Is this really the case? A recent study carried out at Toronto's Ryerson University that highlights links between dating app use, social anxiety and depression claims that it might be.
Participants in the study were asked to complete a series of questionnaires about their mental health and dating app use and behaviour as well as the Tinder Motives Scale survey which assesses the relative importance to the individual of love, casual sex, ease of communication, self-worth, validation and the thrill of excitement when using the app. The results showed strong correlations between the use of dating apps and social anxiety and depression in both genders, with an effect which was more pronounced in women.
So given that a link does seem to exist, how can we make sure that we're using dating apps in a way which won't be harmful for our mental health?
Firstly and perhaps most importantly, experts say that it's vital to be honest about our own motivations and expectations when we use them.
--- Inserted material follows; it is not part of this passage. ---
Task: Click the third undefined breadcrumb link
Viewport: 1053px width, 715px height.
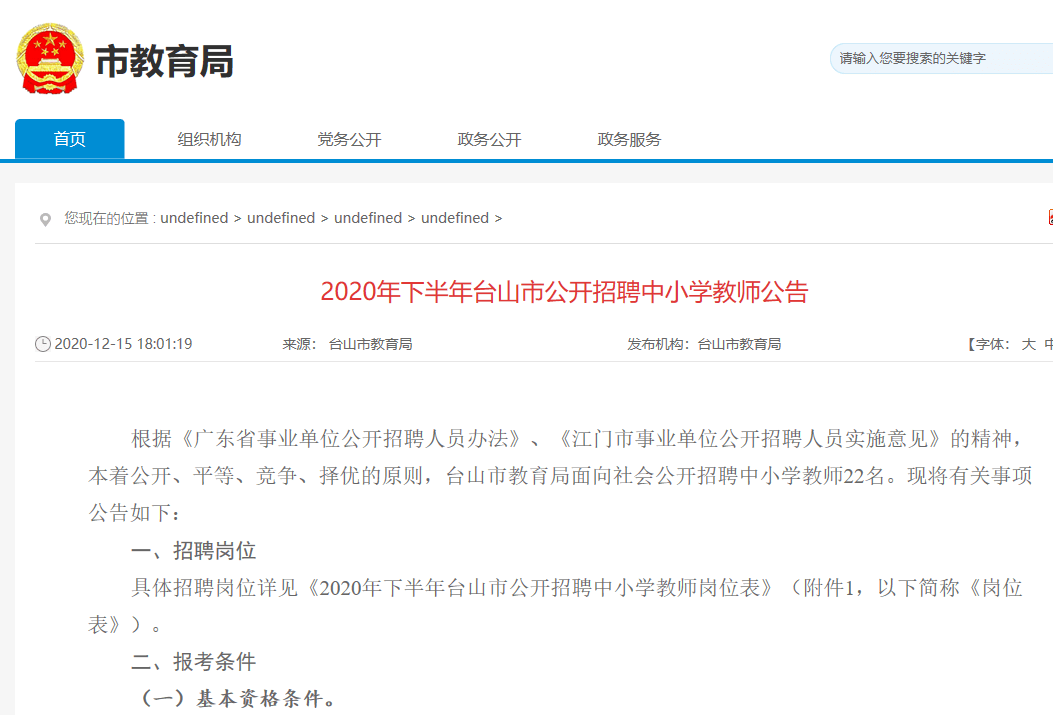Action: pyautogui.click(x=368, y=218)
When it comes to our love life, each of us is looking for different things, from casual sex to committed relationships, so we need to make sure our profile reflects who we really are and remember to be compassionate and open-minded towards the people we chat with.
Dating apps can encourage us to focus on superficial factors instead of the things that actually matter to us, and this can be damaging for our self-esteem. It's important not to fall into the trap of constantly 'swiping left' in the expectation of finding something better, and not to waste energy pursuing people who might meet our expectations as regards income or appearance but don't necessarily satisfy our criteria in other ways.
Because dating apps allow us to be constantly engaging with potential partners, they also encourage us to think we should be receiving responses just as frequently, and when this doesn't happen, it can lead to feelings of rejection. It's important not to use dating apps to validate our self-worth - only use them when you are feeling resilient enough to deal with rejection, and stay away from them when you are feeling low.
As the business models of most dating apps rely on keeping us engaged with the site for as long as possible, experts say users should make sure that they remember to privilege the real world over the virtual one. They suggest setting boundaries about when and where to use dating apps and only logging on at specific times of the day, as choosing when and how we interact helps keep us grounded. And it’s also important to try to bring any new relationships into the real world as soon as possible, even if it's only through a Skype call.
The study's authors admit that their results don't make it clear whether it's the use of dating apps that leads to anxiety and depression or whether sufferers from anxiety and depression are more likely to turn to dating apps, but whatever the case, the key to engaging with them productively is to make sure that we are clear about what we want, and that we - and not the algorithm - are the ones in charge.